En effet, dans le contexte des Wizards de l’époque, la draft auraient pu être un bon moyen d’avoir certaines bases. Un choix bien senti pour des équipes dans des situations instables mais qui veulent gagner peut faire pencher la balance et dans ce cas ci, les Wizards ont tapé à coté et en paye aujourd’hui encore les conséquences.

La cuvée 2022, riche en talents dont faisait partie Johnny Davis / Source : Brian Babineau/NBAE

Ce 10ᵉ choix de la Draft 2022 était charnière : il aurait pu envoyer le bon signal à Bradley Beal tout en montrant le potentiel du futur autour de lui.
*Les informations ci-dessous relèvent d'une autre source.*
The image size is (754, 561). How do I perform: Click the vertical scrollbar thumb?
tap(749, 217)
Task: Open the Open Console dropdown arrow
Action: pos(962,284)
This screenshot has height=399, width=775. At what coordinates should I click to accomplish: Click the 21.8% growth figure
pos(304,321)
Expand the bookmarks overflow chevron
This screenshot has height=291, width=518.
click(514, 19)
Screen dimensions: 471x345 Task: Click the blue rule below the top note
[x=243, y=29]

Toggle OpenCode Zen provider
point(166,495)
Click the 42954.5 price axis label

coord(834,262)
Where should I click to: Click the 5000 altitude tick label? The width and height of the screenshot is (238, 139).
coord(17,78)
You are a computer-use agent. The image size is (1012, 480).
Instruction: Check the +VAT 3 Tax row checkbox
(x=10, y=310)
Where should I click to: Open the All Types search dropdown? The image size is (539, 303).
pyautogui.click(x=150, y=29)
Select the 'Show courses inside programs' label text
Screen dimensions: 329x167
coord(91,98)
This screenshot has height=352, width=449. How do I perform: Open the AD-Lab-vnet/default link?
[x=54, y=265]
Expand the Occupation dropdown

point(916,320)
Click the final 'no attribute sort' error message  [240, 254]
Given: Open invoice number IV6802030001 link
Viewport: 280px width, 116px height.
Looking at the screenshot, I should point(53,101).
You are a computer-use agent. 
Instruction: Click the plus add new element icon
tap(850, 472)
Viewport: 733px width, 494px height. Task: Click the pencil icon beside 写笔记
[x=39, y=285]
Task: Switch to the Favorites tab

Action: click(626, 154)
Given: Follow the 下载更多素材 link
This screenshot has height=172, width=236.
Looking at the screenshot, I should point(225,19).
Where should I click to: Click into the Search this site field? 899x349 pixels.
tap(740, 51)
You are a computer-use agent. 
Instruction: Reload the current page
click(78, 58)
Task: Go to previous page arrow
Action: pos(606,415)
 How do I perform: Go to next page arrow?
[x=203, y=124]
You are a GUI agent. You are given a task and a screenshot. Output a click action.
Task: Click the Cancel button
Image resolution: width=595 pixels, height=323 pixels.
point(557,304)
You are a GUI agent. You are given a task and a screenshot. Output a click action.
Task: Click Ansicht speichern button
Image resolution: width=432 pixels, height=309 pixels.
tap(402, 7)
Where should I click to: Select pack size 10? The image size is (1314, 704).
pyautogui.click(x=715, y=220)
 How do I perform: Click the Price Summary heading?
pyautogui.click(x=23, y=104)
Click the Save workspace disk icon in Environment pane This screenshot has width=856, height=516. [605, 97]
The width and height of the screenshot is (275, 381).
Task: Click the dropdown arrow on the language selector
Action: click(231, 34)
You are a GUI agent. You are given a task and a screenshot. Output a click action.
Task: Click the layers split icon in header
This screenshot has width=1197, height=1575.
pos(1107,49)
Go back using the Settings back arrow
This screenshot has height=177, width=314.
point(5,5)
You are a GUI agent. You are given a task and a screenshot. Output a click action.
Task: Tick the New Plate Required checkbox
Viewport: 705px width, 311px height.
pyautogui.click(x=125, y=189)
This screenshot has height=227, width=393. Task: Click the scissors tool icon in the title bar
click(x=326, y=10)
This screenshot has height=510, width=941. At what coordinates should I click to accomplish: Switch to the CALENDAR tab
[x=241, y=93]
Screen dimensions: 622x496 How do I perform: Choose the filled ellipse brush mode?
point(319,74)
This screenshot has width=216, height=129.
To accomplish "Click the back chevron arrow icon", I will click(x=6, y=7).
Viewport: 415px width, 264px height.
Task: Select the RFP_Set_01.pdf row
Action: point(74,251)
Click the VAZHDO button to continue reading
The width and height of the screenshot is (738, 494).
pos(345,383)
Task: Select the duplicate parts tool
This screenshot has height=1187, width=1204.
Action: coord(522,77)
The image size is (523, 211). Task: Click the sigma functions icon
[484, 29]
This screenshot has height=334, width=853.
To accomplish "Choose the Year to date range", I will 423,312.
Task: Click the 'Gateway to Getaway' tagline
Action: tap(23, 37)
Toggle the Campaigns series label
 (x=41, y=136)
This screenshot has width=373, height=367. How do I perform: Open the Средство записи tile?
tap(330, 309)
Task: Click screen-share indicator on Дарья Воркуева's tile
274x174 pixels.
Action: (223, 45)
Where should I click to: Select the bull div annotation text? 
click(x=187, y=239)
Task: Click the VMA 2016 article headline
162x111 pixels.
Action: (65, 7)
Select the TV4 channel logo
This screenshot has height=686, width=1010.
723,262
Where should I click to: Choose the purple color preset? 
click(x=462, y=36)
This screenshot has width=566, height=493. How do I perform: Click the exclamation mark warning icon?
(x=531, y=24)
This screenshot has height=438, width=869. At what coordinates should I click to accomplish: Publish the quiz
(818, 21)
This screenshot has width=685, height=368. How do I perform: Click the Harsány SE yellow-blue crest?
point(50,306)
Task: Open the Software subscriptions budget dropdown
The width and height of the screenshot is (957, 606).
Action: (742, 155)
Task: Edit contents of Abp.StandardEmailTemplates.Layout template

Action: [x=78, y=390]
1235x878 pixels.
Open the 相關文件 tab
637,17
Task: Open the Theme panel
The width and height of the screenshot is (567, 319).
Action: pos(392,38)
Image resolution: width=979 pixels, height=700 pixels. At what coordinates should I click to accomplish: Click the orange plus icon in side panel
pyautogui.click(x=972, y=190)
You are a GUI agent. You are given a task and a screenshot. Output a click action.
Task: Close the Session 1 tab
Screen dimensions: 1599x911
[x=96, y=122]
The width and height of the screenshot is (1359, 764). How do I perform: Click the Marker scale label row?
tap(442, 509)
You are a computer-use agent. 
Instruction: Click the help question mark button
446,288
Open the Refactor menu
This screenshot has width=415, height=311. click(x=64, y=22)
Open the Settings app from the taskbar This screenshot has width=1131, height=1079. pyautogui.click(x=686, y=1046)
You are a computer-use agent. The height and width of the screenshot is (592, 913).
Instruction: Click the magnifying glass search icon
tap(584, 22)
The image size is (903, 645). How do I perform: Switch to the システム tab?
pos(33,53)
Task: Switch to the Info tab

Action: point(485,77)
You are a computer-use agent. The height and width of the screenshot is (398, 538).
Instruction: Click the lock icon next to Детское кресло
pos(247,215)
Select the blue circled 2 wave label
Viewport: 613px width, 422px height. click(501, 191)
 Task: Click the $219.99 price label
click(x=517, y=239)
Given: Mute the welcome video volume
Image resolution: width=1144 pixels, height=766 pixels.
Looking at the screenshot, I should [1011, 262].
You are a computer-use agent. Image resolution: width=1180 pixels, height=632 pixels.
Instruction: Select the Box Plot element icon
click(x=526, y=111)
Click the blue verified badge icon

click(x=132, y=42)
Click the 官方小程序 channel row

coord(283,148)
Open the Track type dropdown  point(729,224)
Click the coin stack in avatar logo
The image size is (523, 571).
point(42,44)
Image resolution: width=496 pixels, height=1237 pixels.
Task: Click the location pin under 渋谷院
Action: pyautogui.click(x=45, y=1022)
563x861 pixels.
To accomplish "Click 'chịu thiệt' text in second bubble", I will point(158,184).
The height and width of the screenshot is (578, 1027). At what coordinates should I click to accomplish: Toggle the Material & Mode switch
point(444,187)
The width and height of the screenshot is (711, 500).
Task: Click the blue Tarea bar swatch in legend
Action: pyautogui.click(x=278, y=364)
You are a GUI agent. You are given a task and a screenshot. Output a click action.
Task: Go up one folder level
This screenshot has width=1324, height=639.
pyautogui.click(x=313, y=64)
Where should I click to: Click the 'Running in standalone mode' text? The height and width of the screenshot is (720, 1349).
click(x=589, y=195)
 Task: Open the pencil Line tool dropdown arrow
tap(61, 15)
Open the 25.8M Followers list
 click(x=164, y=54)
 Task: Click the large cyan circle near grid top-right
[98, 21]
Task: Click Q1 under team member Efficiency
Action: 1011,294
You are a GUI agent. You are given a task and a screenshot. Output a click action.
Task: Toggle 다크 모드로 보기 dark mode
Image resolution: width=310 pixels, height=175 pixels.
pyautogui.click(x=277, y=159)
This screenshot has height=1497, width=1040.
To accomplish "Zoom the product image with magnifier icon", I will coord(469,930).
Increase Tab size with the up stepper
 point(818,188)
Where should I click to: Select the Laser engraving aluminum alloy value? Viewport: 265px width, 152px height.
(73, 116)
Aujourd’hui, on peut se demander si Beal ne s’en mord pas les doigts… Jalen Williams, Jalen Duren, Christian Braun, Tari Eason (qui a d’ailleurs effectué un workout avec les Wizards) ou encore Walker Kessler sont tous des joueurs qui semblent promis à de belles carrières en NBA, avec même des sélections All-Star pour certains.

Ainsi, à l’aube de la saison 2025/2026, les Wizards se retrouvent toujours sans véritable assurance. Bilal Coulibaly, Alexandre Sarr, Kyshawn George ou Bub Carrington sont des joueurs prometteurs, mais aucun n’a encore suffisamment prouvé pour s’assurer une place clé dans le futur de l’équipe.

Toute cette situation s’inscrit dans un contexte beaucoup plus large, mais il est clair que Johnny Davis est au cœur d’un cercle vicieux qui influence directement l’avenir des Wizards. Une promesse déchue, aggravée par un environnement instable et sans vision, qui entraîne une perte de confiance et une régression de son niveau global, le tout se terminant par un transfert et, malheureusement, l’étiquette de l’un des plus gros “busts” des dernières Draft, seulement trois ans après sa sélection.

Johnny Davis va donc tenter de relancer sa carrière en G-League, dans l’espoir de retrouver un roster NBA et qu’une équipe décèle enfin une partie du joueur qu’il aurait pu devenir. Du côté des Wizards, la page est tournée, et la seule chose qu’on peut leur souhaiter, c’est qu’un certain Tre Johnson, certes très différent de Davis, ne suive pas le même chemin.